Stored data
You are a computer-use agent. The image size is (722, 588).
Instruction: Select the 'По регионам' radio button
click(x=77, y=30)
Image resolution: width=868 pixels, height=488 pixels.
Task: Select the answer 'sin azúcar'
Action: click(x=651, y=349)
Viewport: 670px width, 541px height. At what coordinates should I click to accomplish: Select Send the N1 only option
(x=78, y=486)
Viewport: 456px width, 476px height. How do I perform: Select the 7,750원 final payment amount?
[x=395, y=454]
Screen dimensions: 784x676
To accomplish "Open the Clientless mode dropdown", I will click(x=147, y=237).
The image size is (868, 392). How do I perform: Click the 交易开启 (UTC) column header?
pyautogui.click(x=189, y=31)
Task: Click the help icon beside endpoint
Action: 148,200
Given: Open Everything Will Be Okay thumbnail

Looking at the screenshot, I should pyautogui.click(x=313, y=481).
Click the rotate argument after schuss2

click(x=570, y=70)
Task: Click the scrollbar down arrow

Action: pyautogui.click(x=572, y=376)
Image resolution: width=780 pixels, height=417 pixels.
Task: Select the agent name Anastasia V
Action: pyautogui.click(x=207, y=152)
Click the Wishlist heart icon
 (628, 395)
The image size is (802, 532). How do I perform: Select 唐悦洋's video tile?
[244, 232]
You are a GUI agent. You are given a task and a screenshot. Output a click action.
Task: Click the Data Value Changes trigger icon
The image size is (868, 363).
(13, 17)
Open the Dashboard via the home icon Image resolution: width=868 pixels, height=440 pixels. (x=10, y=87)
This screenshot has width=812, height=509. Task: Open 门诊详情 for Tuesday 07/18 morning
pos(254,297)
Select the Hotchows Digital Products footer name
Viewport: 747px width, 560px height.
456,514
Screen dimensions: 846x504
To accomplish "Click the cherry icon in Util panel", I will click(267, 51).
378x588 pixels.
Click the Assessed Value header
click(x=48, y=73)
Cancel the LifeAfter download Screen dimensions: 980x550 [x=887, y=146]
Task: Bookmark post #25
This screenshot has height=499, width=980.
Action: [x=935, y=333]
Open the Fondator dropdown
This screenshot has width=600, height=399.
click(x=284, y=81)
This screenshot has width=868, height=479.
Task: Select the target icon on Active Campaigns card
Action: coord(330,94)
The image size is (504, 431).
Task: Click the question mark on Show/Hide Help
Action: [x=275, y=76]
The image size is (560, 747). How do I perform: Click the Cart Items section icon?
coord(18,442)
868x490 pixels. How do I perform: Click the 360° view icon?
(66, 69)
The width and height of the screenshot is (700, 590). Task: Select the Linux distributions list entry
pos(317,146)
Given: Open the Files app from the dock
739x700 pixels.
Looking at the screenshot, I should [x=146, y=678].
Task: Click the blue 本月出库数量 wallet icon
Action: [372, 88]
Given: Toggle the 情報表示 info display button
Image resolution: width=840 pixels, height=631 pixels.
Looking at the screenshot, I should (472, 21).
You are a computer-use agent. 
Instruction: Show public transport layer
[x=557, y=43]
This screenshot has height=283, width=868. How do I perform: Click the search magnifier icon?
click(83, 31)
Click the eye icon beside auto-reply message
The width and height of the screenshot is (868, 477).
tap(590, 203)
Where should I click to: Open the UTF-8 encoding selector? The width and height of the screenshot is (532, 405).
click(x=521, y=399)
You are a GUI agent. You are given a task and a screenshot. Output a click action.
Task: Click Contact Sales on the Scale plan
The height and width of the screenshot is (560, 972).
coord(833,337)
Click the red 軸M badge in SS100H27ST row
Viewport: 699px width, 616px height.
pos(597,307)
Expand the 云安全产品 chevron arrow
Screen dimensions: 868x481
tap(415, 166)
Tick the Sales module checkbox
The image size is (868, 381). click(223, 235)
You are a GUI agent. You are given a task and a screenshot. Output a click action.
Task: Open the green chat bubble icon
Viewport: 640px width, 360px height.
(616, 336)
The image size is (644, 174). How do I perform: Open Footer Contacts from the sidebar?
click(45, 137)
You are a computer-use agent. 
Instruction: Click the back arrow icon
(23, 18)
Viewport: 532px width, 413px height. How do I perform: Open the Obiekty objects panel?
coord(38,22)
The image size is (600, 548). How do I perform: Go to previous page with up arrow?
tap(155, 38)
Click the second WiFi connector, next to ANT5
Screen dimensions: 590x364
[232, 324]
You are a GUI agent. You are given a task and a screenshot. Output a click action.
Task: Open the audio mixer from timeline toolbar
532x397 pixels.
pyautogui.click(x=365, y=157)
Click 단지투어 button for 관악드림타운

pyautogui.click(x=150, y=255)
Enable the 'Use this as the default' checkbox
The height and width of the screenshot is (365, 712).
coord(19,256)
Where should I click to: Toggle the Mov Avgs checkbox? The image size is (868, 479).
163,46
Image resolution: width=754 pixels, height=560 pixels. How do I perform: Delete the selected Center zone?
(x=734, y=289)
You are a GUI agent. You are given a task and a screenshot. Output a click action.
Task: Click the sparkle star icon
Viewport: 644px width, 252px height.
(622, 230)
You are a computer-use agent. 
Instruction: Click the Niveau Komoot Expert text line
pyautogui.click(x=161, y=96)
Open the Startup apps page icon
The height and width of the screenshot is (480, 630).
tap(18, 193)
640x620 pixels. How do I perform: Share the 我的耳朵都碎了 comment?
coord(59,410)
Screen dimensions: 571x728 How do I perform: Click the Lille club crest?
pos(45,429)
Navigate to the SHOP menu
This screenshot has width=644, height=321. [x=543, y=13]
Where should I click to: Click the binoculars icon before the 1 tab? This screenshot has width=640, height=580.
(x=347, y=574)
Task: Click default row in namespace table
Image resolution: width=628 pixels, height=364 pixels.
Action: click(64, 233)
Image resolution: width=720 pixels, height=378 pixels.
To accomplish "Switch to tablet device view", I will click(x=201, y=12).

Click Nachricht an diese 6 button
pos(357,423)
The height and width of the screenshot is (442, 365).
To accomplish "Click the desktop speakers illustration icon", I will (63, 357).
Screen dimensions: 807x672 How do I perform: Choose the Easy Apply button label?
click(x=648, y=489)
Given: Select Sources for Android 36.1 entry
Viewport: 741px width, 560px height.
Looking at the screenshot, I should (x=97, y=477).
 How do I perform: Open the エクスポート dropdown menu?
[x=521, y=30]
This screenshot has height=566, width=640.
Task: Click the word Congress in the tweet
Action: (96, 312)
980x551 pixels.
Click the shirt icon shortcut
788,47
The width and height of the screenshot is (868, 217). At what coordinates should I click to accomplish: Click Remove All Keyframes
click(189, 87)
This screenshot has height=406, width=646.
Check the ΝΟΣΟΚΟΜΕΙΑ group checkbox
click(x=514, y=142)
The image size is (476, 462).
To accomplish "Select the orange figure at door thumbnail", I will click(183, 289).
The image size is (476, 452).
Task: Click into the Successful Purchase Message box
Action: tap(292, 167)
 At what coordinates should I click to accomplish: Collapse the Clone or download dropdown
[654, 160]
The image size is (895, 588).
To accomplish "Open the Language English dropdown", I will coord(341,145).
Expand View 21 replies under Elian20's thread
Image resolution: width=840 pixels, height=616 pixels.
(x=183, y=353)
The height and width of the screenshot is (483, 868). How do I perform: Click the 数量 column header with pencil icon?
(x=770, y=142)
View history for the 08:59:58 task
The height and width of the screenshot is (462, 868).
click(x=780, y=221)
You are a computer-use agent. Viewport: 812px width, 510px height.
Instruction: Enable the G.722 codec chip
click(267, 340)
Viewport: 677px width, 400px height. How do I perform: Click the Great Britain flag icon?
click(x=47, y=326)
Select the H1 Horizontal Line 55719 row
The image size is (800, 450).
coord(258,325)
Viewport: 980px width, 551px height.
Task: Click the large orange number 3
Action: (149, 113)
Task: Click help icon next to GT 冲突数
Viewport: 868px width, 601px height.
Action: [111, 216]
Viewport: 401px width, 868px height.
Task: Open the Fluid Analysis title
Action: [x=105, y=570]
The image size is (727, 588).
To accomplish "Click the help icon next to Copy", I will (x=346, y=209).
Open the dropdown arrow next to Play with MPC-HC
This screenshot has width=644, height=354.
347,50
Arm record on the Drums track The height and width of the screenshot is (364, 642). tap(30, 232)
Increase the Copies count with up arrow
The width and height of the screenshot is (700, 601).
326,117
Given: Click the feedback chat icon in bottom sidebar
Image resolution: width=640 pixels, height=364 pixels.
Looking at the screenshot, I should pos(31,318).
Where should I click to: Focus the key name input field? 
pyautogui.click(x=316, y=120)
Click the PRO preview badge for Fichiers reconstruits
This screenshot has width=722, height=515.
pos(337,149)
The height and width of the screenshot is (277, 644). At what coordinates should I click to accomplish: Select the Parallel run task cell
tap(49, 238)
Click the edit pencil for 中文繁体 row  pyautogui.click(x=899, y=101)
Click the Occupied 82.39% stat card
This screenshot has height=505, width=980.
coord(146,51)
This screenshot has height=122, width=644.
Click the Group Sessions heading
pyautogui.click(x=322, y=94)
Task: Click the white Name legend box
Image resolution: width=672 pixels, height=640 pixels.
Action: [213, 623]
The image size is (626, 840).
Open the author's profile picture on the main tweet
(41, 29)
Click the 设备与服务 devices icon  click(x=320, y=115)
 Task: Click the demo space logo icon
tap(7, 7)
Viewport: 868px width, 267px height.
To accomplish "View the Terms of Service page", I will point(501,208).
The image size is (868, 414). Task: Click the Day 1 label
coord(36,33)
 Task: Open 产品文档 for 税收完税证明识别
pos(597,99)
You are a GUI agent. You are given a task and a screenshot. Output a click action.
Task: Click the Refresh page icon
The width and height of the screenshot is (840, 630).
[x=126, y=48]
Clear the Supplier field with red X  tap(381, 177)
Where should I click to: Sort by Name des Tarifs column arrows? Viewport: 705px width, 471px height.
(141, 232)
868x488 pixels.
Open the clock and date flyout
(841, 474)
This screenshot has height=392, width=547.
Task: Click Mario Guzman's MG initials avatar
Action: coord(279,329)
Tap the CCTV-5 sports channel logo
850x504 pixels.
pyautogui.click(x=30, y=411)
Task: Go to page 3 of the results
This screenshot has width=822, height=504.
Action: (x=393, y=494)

▸ **WORK TO COMPLETE**: Find the lines in the records that contain the word "chat", then copy every one of them.

▸ **RESPONSE BOX**:
Task: Open the green chat bubble icon
Given: Click the feedback chat icon in bottom sidebar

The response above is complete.